Stand with wide stance with feet flared out slightly.
- Sit back onto box by bending hips back while bending knees,
keeping shins nearly perpendicular. Lower rear end back onto
box in controlled manner. Stop just long enough to change directions.
Immediately stand back up rapidly by driving hips upward, keeping
knees above ankles and chest high until legs are straight. Return
- Box's height should allow pivot point of hips to travel slightly
lower than pivot point of knee, however, programmed partials
can be performed on a higher box. Rubber mats can be stacked
on top of box to adjust to intended height. Box can be orientated
diagonally so corners can be straddled so box is more directly
under hips in standing position.
- Do not fall or bounce off of box. Do not merely tap and stand.

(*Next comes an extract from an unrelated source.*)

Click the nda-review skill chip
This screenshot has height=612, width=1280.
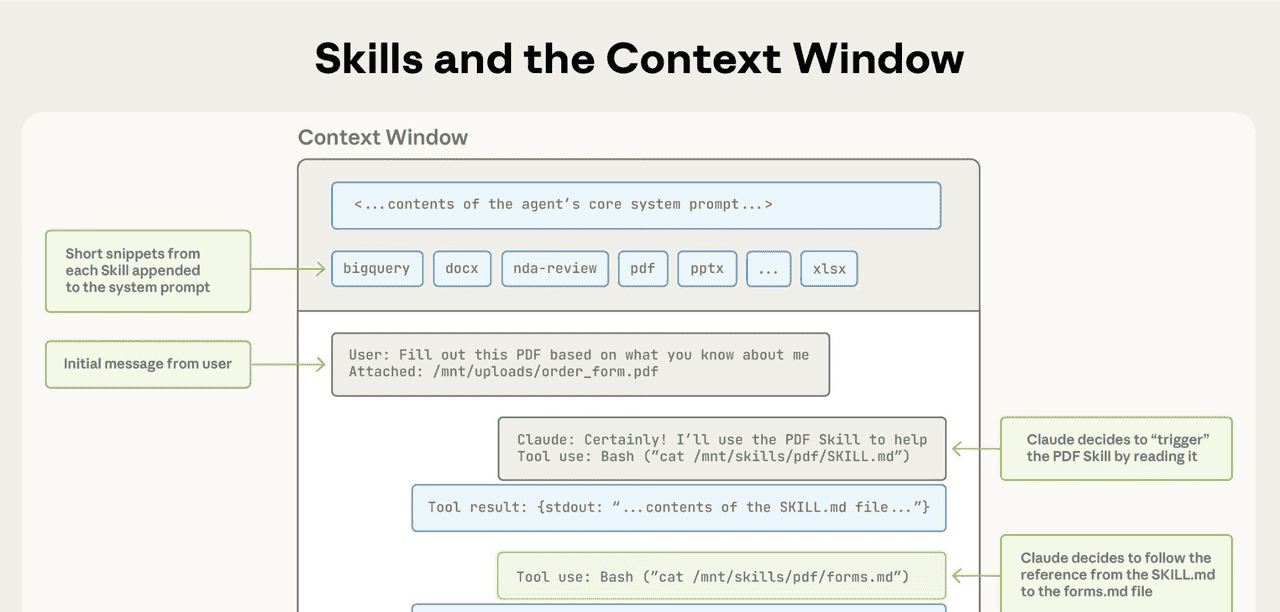[x=555, y=269]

Do not relax long enough to allow weight to compress spine. Avoid
bending over more while standing up. Keep head facing forward,
back straight and feet flat on floor. Keep knees apart so thighs
point same direction as feet throughout movement.
- Box Squats can build explosive strength by breaking eccentric/concentric
chain. Dozens of variations are used by powerlifters and athletes
using the Westside
Barbell Program. Involvement of Quadriceps and Soleus are
limited since shin is kept nearly vertical.